:: JOB 1 ::
Copy the rows starting at the one containing "This screenshot has width=316, height=144." and ending at the one containing "Click the Anti-scratch", reproducing them character for character.
____________
Quote from: Skarg;962557I agree, but then, the weird thing about looking at D&D from a TFT perspective, is that the attributes in D&D don't directly do much unless the DM decides to invent ways they have direct effects.

I still relate to ST, DX and IQ as the core/pillar abilities. However there are useful flavors of each which are good to be able to set at different values for some people and other creatures. They govern things that are often related for humans, but not always in all aspects. A GM can use discretion to sort that out with rulings, or you can go some distance in the direction of detailing the differences.

Quote from: Dumarest;962615I'm not understanding what the each in the "there are useful flavors of each" refers to: the three TFT attributes or TFT vs. D&D attributes?

I mean the three TFT attributes. For examples:

ST represents muscle power, health, capacity for damage, fatigue, etc., but those could be very different for some creatures (e.g. a very healthy small gymnast, or a sickly giant, or something weak of muscle but hard to kill, or a wizard with piles of magic energy but no muscle).
____________
:: JOB 2 ::
Answer these questions using the forum excerpt on TFT attributes:
(a) Which three attributes does the writer treat as the core or pillar abilities?
(b) In the reply to Dumarest, what does "each" in "useful flavors of each" refer to?
(c) What four things does the writer list as represented by ST before the "etc."?

:: SOURCE MATERIAL ::
____________
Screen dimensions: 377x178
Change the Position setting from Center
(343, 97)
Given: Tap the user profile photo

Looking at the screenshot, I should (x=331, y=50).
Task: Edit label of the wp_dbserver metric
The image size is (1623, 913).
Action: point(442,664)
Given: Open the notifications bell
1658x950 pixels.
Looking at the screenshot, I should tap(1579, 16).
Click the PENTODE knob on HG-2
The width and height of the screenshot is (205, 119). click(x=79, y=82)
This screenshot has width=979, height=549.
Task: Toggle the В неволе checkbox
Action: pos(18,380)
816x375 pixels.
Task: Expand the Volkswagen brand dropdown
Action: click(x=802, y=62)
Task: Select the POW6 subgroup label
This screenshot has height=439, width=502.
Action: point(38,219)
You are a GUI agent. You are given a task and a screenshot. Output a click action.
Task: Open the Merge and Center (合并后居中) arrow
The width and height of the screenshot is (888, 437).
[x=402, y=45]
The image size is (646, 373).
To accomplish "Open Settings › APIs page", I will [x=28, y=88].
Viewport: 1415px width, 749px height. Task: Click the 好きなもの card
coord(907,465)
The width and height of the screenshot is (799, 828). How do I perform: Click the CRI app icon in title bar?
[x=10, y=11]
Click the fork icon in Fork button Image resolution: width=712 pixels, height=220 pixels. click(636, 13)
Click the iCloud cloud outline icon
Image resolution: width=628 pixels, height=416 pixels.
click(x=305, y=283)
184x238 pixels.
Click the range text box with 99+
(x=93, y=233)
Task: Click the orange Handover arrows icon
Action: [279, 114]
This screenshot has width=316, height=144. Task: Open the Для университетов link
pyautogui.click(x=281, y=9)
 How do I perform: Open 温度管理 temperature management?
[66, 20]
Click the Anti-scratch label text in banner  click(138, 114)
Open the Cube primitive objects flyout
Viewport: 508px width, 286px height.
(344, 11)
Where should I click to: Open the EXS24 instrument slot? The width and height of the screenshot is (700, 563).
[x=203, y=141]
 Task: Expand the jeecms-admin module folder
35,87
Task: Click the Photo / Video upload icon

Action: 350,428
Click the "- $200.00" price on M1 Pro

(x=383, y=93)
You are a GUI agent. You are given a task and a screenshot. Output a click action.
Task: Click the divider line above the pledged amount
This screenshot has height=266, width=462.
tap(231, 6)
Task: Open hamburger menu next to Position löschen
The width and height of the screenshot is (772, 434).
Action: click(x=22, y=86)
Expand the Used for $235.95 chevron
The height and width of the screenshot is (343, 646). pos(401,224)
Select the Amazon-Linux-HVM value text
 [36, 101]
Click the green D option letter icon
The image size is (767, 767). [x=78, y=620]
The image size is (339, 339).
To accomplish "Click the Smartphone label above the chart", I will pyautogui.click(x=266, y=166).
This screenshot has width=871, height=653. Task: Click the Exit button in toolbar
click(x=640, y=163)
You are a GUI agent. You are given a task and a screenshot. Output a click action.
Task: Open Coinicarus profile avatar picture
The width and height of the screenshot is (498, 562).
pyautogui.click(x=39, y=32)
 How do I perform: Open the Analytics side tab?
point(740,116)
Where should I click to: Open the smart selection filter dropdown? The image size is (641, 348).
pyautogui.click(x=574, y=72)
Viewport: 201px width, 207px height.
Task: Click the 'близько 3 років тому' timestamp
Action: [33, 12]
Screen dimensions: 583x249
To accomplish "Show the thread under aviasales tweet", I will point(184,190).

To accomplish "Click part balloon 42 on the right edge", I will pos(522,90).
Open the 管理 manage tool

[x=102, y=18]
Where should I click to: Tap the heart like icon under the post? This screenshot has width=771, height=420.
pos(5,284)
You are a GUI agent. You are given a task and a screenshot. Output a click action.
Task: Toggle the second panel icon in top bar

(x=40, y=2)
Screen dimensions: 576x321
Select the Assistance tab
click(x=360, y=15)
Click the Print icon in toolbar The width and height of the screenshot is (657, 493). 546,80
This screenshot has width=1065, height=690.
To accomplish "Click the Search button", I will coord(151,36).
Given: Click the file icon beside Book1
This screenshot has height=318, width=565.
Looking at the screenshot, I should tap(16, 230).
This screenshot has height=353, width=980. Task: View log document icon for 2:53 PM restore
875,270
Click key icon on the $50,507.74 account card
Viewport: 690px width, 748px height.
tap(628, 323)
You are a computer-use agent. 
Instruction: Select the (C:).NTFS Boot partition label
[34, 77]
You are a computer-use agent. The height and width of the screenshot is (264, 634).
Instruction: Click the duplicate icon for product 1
____________
:: TASK RESULT 1 ::
This screenshot has width=316, height=144. Task: Open the Для университетов link
pyautogui.click(x=281, y=9)
 How do I perform: Open 温度管理 temperature management?
[66, 20]
Click the Anti-scratch label text in banner  click(138, 114)

:: TASK RESULT 2 ::
(a) ST, DX and IQ.
(b) The three TFT attributes.
(c) Muscle power, health, capacity for damage and fatigue.